Robin Williams' wife says he had Parkinson's disease at time of death



LOS ANGELES — Robin Williams was in the early stages of Parkinson’s disease and was sober at the time of his apparent suicide, his wife said today.

In a statement, Susan Schneider said that Mr. Williams, 63, was struggling with depression, anxiety and the Parkinson’s diagnosis when he was found dead earlier this week. Authorities said the actor-comedian’s death was suicide.

Ms. Schneider did not offer details on when Mr. Williams had been diagnosed or his symptoms.

Parkinson’s disease is a progressive disorder of the nervous system that affects movement. It develops gradually, sometimes starting with a small tremor in one hand. The disorder also commonly causes stiffness or slowing of movement.

Actor Michael J. Fox, who has long had the disease, is known for his efforts to fund research into it.
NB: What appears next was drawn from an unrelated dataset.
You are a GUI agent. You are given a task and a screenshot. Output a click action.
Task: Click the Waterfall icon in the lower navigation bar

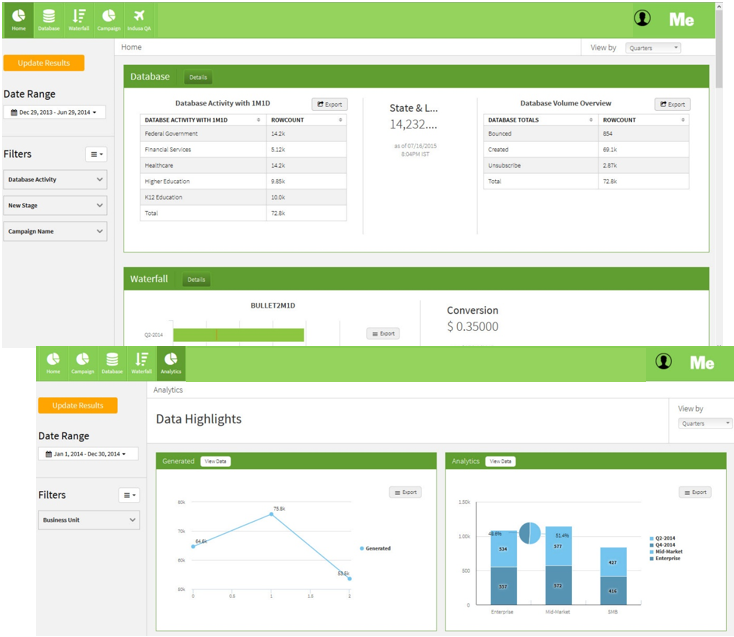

“Robin’s sobriety was intact and he was brave as he struggled with his own battles of depression, anxiety as well as early stages of Parkinson’s disease, which he was not yet ready to share publicly,” Ms. Schneider said.
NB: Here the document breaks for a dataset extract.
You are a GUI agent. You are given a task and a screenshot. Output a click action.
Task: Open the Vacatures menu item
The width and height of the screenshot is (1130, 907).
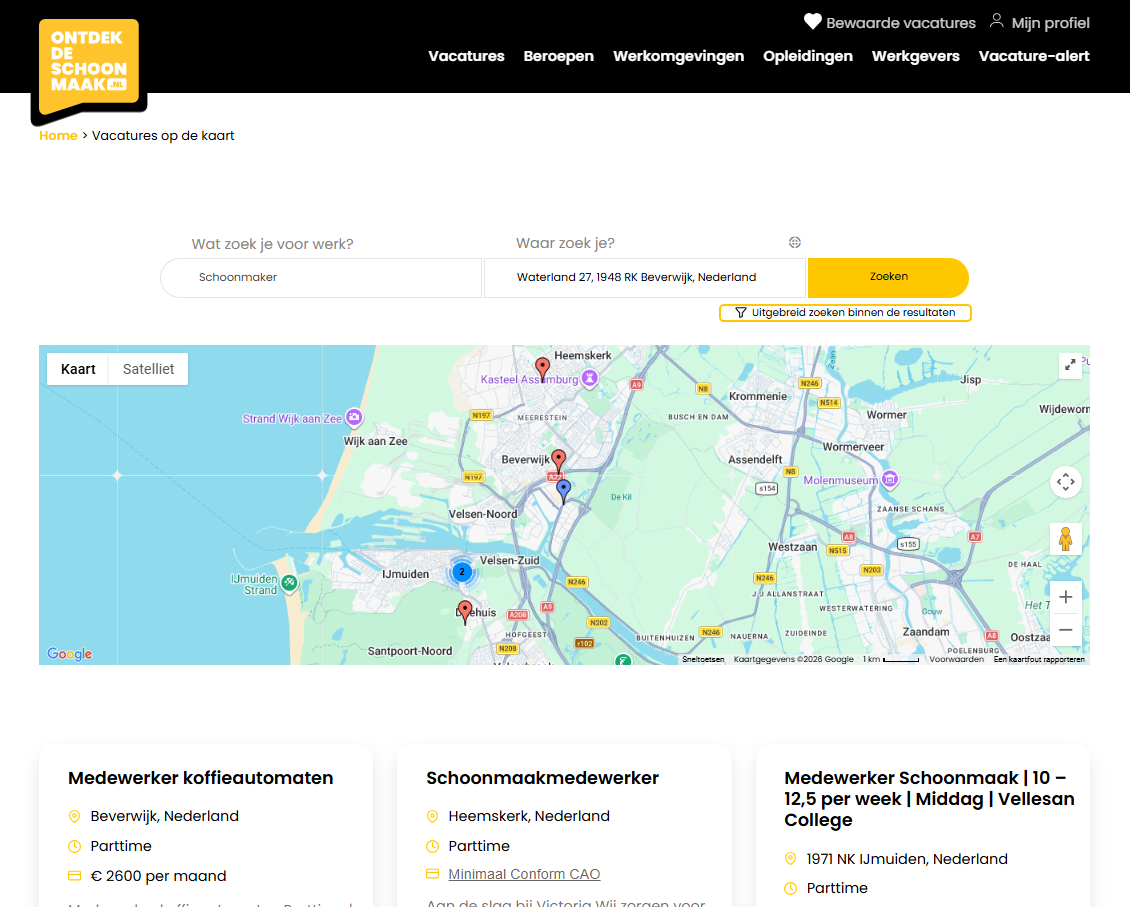pyautogui.click(x=466, y=56)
Mr. Williams had publicly acknowledged periodic struggles with substance abuse. Recently, depression prompted him to enter rehab.

Ms. Schneider said that those who loved Mr. Williams are taking solace in the outpouring of affection and admiration for him.

“It is our hope in the wake of Robin’s tragic passing, that others will find the strength to seek the care and support they need to treat whatever battles they are facing so they may feel less afraid,” she said in her statement.